Fruncí el ceño instintivamente cuando Simón me agarró del brazo, pero logré contener el impulso de soltarme de un tirón. Su mirada se quedó fija en mí, como si las palabras le pesaran tanto que no pudiera pronunciarlas. El silencio se extendió varios segundos hasta que, finalmente, su orgullo cedió lo suficiente para hablar.
—Mira, Luz... si te quieres arrepentir, adelante. Yo reconozco que me equivoqué primero. Todavía estás a tiempo de cancelar el divorcio.
Su mandíbula se tensó antes de continuar.
—Pero tendrías que disculparte con Violeta. No puedes tratarla así cuando está pasando por un momento tan difícil.
La indignación brillaba en sus ojos mientras recordaba el día anterior. Para él, mi negativa a donar sangre había sido una crueldad imperdonable. La demora en conseguir un donante compatible casi le cuesta la vida a Violeta. En ese momento, su furia había sido tan intensa que juró no querer verme nunca más.

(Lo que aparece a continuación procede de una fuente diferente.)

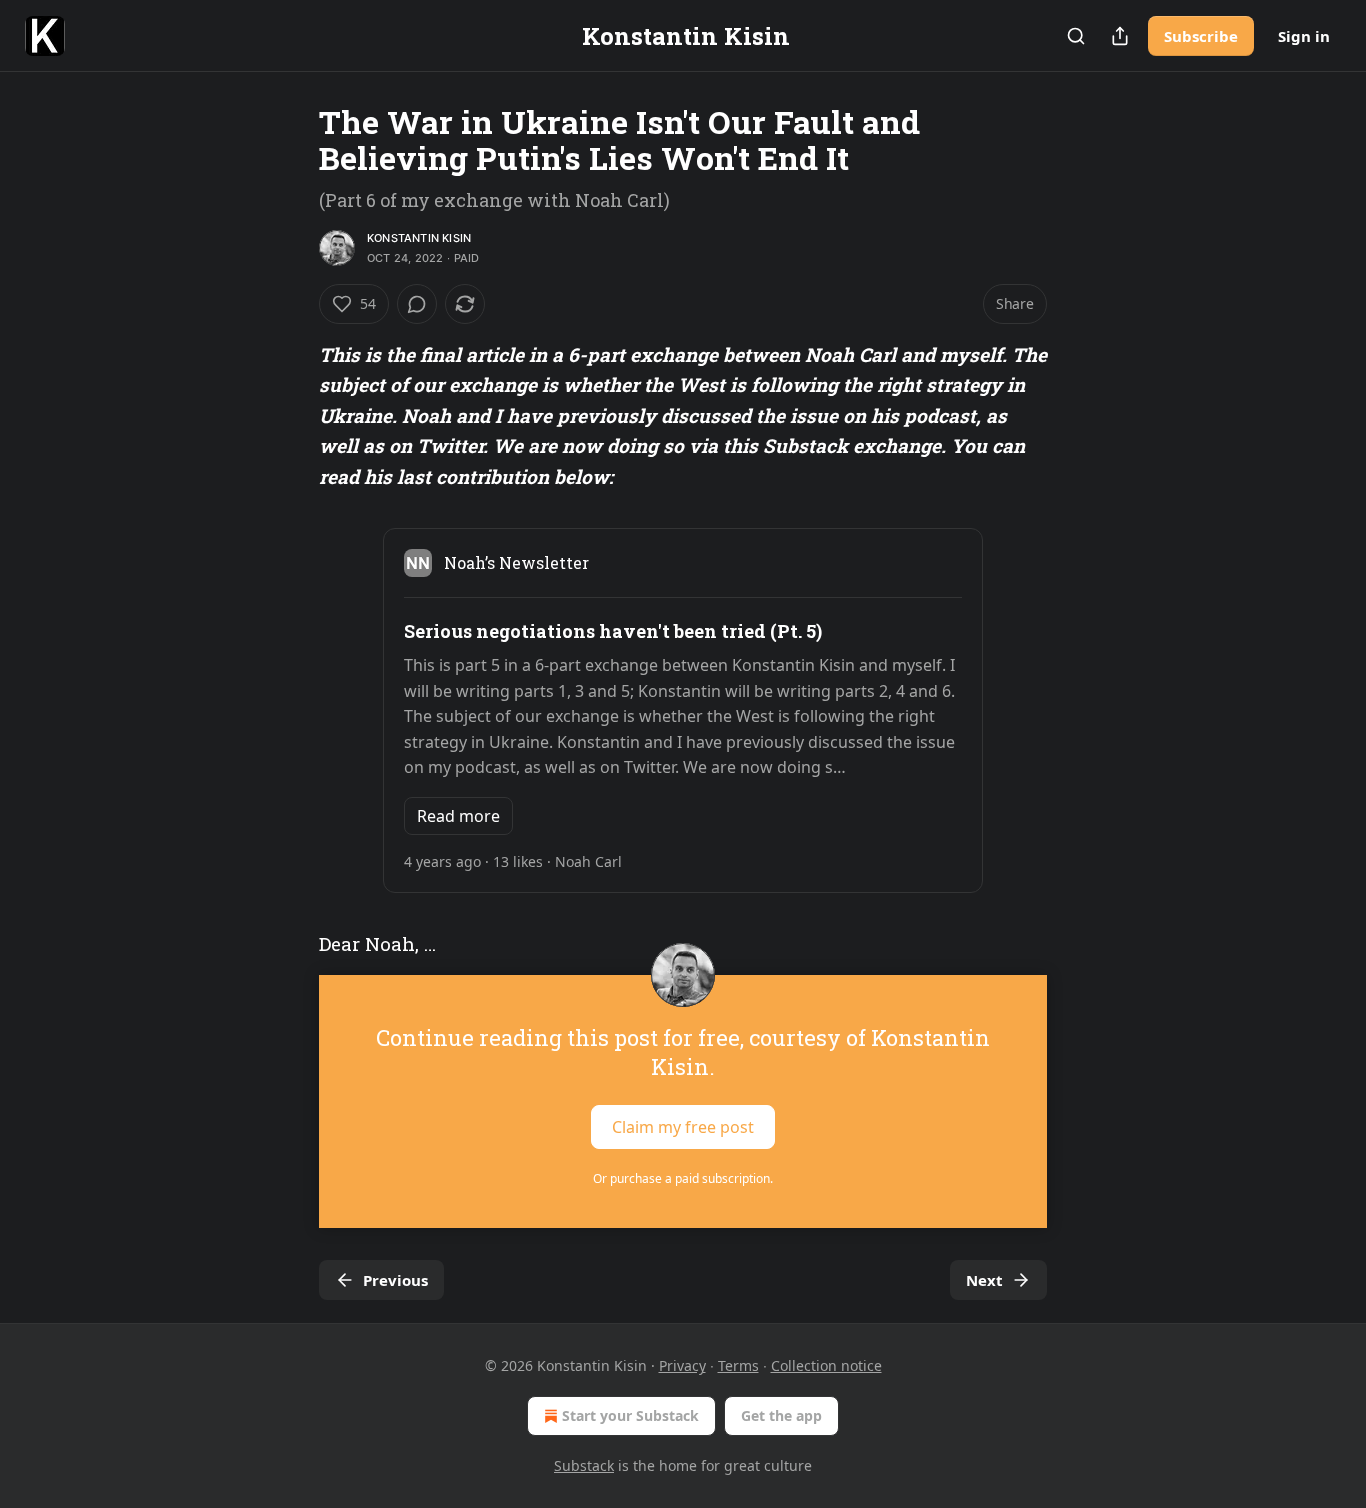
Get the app (781, 1415)
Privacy (682, 1365)
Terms (738, 1365)
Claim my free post (683, 1127)
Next (984, 1280)
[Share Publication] (1120, 36)
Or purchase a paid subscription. (683, 1178)
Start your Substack (630, 1415)
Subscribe (1201, 36)
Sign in (1304, 36)
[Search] (1076, 36)
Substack (584, 1465)
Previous (395, 1280)
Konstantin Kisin (419, 238)
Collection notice (826, 1365)
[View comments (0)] (417, 304)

"Pero aquí está", pensé con amargura, "ofreciendo otra oportunidad como si me estuviera haciendo un favor". Al verme hoy, había decidido que podía perdonar mi 'negligencia' si yo me arrepentía. En su mente, podrían enterrar el pasado y empezar de nuevo, vivir felices como si nada hubiera pasado.
Sus ojos revelaban su propia frustración. A pesar de mi supuesta crueldad, de haber "ignorado una vida humana", ahí estaba él, incapaz de dejarme ir después de su arranque de furia, ofreciendo otra oportunidad.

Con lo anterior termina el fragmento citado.